• _INSTRUÇÕES_
1. Na carta ao Padre Ilídio, o que respondia ele quando lhe perguntavam "Vinho branco ou tinto?"
2. Prossiga a carta ao Padre Ilídio a partir da última frase apresentada.

╭─ TEXTO FORNECIDO

Meu Querido Padre Ilídio:

Chamo-o Padre Ilídio porque para mim vai ser sempre assim. Quando há mais de 25 anos foi chamado a cuidar da paróquia de Torredeita, não suspeitámos que ia iniciar uma revolução naquela terra tão conservadora. Habituados que estávamos a um padre à moda antiga, do qual eu tinha medo, fomos todos surpreendidos por uma pessoa genuína e simples. Preocupou-se com as pessoas, dormiu sem cobertor no Inverno porque o deu a alguém que precisava, escandalizou os paroquianos por responder à pergunta “Vinho branco ou tinto?” com um bem-humorado “Cheinho!”.
Fundou o Agrupamento de Escuteiros 749 que fez no dia 25 de Março 25 anos e é hoje um dos pilares da freguesia e ao qual eu vou pertencer para sempre.

╰─
╭─ MATERIAL FORNECIDO

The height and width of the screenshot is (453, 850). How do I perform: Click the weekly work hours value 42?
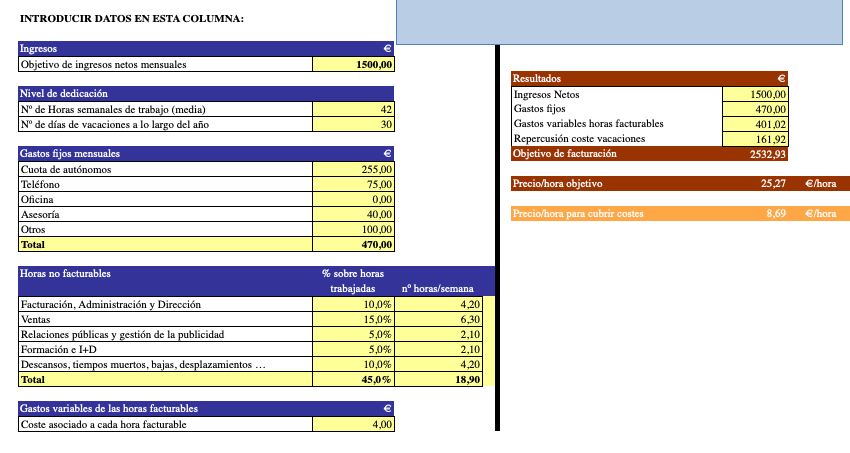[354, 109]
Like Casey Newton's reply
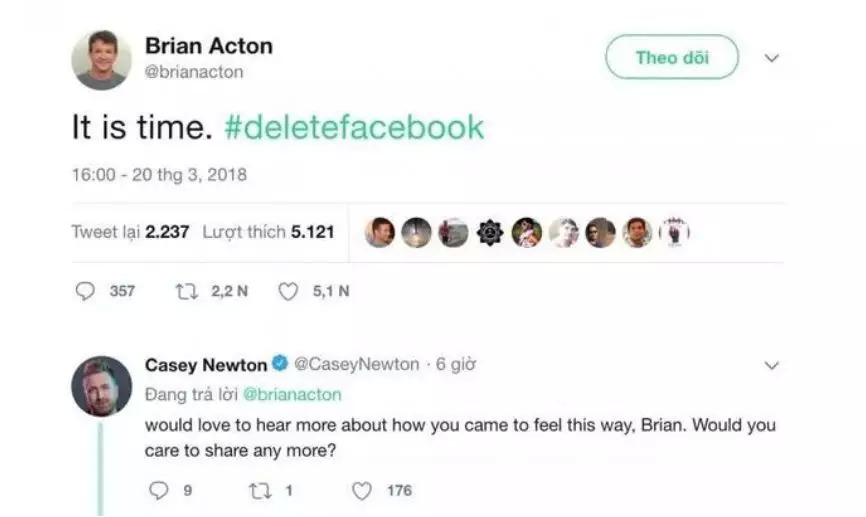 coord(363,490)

╰─

• _RESPOSTAS ESCRITAS_
1. Respondia, bem-humorado, "Cheinho!".

2.
Uniu as pessoas à volta do adro, com novas perspectivas. Mais alegria, mais ajuda, mais comunidade.
Levou o João T. para a Casa Paroquial e tornou-o numa pessoa acarinhada por todos.
As homilias deixaram de ser chatas para passarem a ser verdadeiras lições de humanidade. Sempre com voz e palavras ternas.
As crianças passaram a ser crianças. Já não tinham que estar em sentido na catequese e na missa.
As mulheres já não eram censuradas por usar um decote, nem ninguém era pessoalmente alertado para os seus pecados em plena missa dominical.
E tantas outras coisas, que eu não me lembro agora porque era pequena, mas que me fizeram gostar muito do Sr. Padre.
E, se no início, muitos ficaram de pé atrás, aos poucos, aquelas cabeças foram-se abrindo e entendendo o que queria expressar. Foram ficando sem medo da figura do Sr. Prior. Afinal, ele era um amigo.
Depois, veio o dia em que foi embora. Ainda me lembro de ir com o meu pai despedir-me ao fim da missa e ficar muito triste. Eu sabia que ia para Roma, para ajudar melhor, mas eu não queria. Ninguém queria.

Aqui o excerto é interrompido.